Talvez a razão desse crescimento esteja fortemente atrelada a restrição de se jogar online (apesar de que principalmente no mercado atual, os maiores jogos multiplayer na plataforma são free-to-play e não necessitam de uma assinatura), mas a discussão sobre os jogos que foram o seriam ofertados no serviço geram grandes discussões todos os meses.

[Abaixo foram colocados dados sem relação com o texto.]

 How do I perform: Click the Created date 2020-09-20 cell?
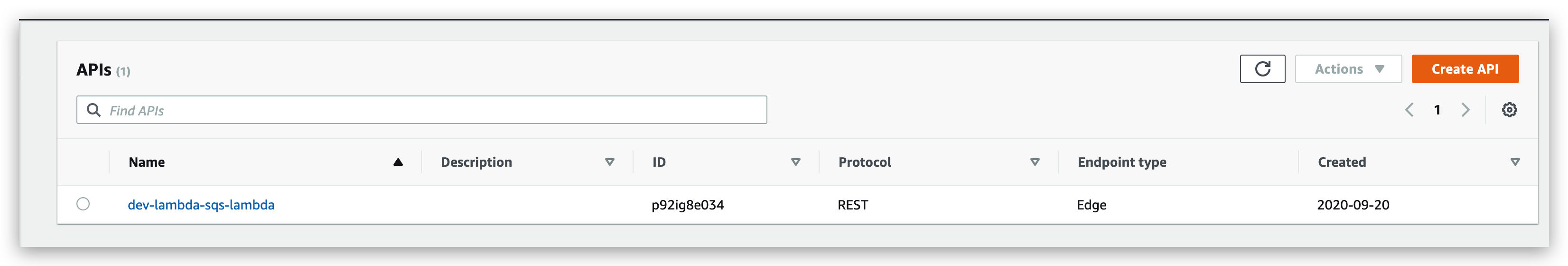pyautogui.click(x=1353, y=205)
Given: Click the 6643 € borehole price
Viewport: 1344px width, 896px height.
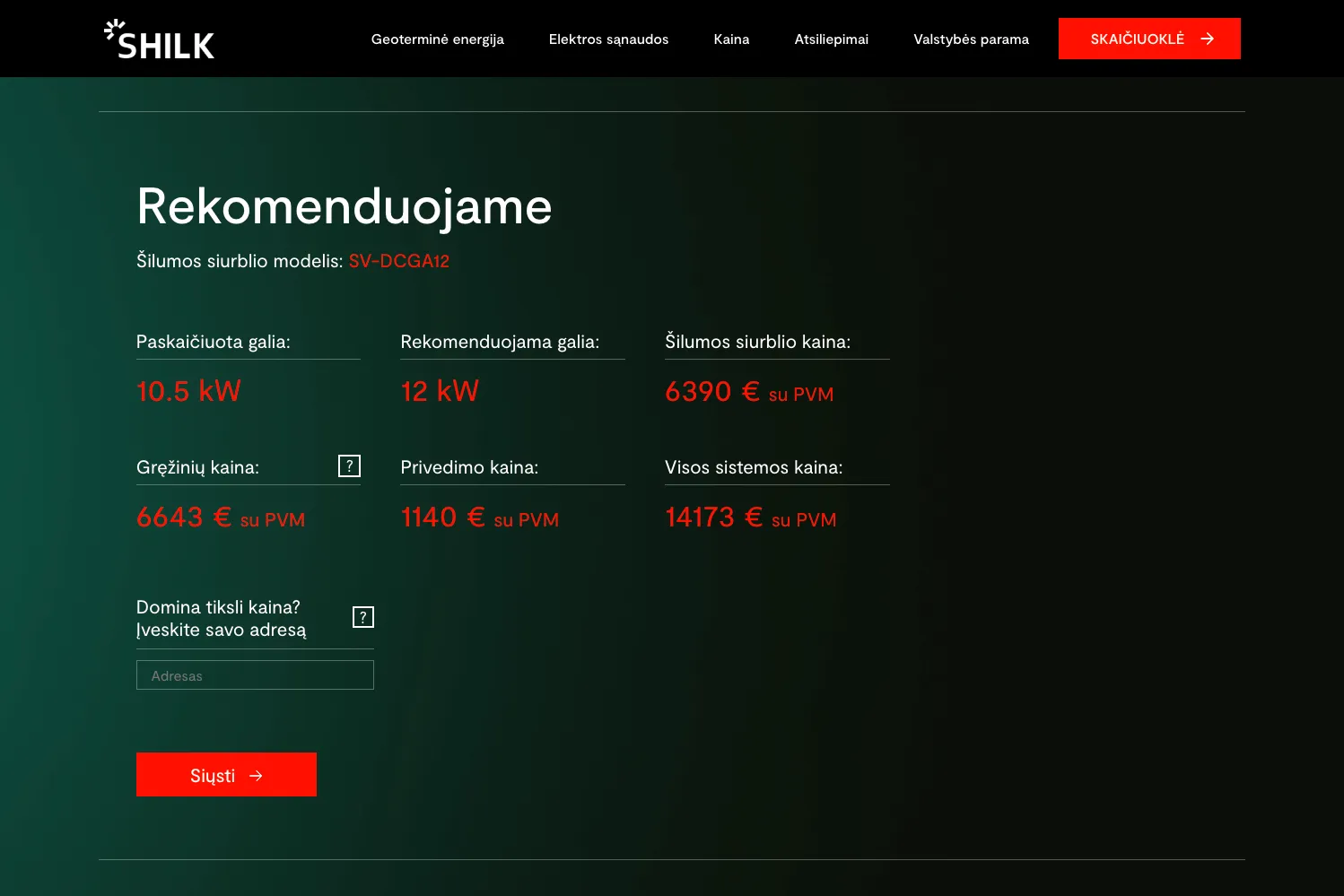Looking at the screenshot, I should 184,518.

É por isso que principalmente no último ano tem ocorrido um claro esforço por parte da PlayStation em fortalecer a Plus. Sempre houveram críticas à qualidade dos jogos ofertados, tendo uma oferta inconsistente de meses bons e ruins, mas de 2019 pra cá tem sido mais recorrente a inclusão de grandes jogos, e até Final Fantasy VII Remake foi oferecido recentemente, e desde o lançamento do PlayStation 5, mensalmente jogos que são lançamento na plataforma, são incluídos como parte do serviço. Para os usuários do novo console foi criado também um catálogo intitulado de PlayStation Plus Collection, trazendo mais de 20 jogos da geração PS4 entre eles alguns dos maiores hits first-party como God of War, Uncharted 4 e Bloodborne, e também sucessos third-party de grande história com a plataforma PlayStation como Resident Evil 7, Persona 5, Monster Hunter World, Final Fantasy XV e Crash Bandicoot. E recentemente, foi divulgado que na Polônia começaram testes para oferecer no serviço da PS+ um catálogo de filmes e séries da Sony Pictures como mais um benefício para quem é assinante.

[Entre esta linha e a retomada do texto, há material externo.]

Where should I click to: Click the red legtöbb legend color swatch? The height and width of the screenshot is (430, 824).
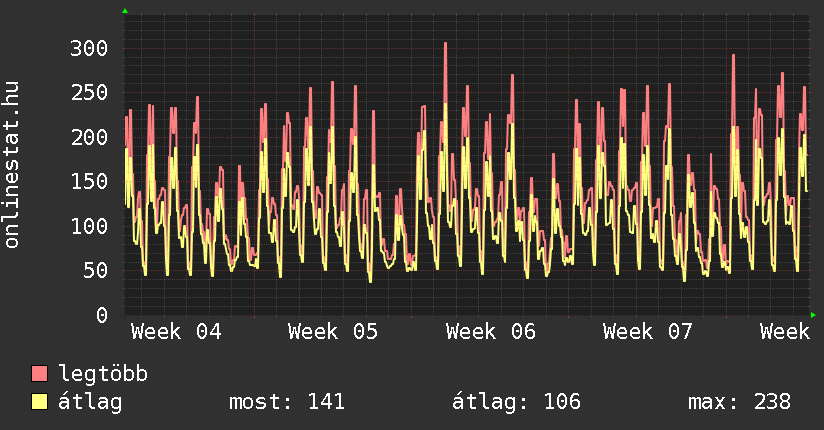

Em contra partida, a Sony nem menciona nos seus materiais de marketing do PS5 o serviço do PlayStation Now, que hoje seria o mais similar ao modelo do Game Pass. Por um momento pareceu que ela estava dando maiores passos com o PS Now, dando a opção de baixar jogos de PS4 ao invés de disponibilizar jogatina apenas por streaming, e baixando seu preço para U$10 por mês, mas basicamente parou por aí. A última vez que foram reportados os números de assinantes desse serviço foi em Abril de 2020, naquela época 2.2M apenas. Ela poderia estar direcionando estes recursos para o Now, para criar uma disputa com o Game Pass, mas prefere não o fazer, mantendo a Plus como seu claro foco na área de serviços.

Basicamente, a Sony tem preferido investir num modelo bem sucedido dela mesma (e que tem um investimento necessário bem menor do que um ‘’Netflix dos games’’) do que tentar replicar o Game Pass, principalmente porque no momento a PS+ vem numa fase de crescimento regular ainda. Imagino que alguém vá perguntar o porque de ela não poder investir nos dois ao mesmo tempo, e basicamente, apesar de ser um negócio de bastante sucesso, a PlayStation ainda é uma empresa de recursos limitados de certa forma. A Sony Corp como um todo depende muito da Sony Interactive Entertainment hoje, então é mais prudente fazer movimentos que vão ser menos arriscados e que vão prover uma receita consistente.

A minha indagação fica em até quando ela vai priorizar esta estratégia, e quando ela decidir mudar, terá perdido o tempo certo de o fazer? Já estamos indo para 11 anos de Plus, e com poucas mudanças e um plano relativamente econômico de investimento ele chegou nesse patamar de quase 50 milhões de assinantes. Com o Game Pass a Microsoft já criou um modelo mais ambicioso, e que tem recebido investimentos maiores a cada passo, e isso resultou em uma conversão de metade dos usuários da Plus em menos de 4 anos de mercado. Qual vai ser a ação da Sony quando ele inevitavelmente atingir patamares similares? Se a Plus continuar crescendo, mesmo que num ritmo ainda mais lento, talvez nada, se não, talvez seja tarde demais.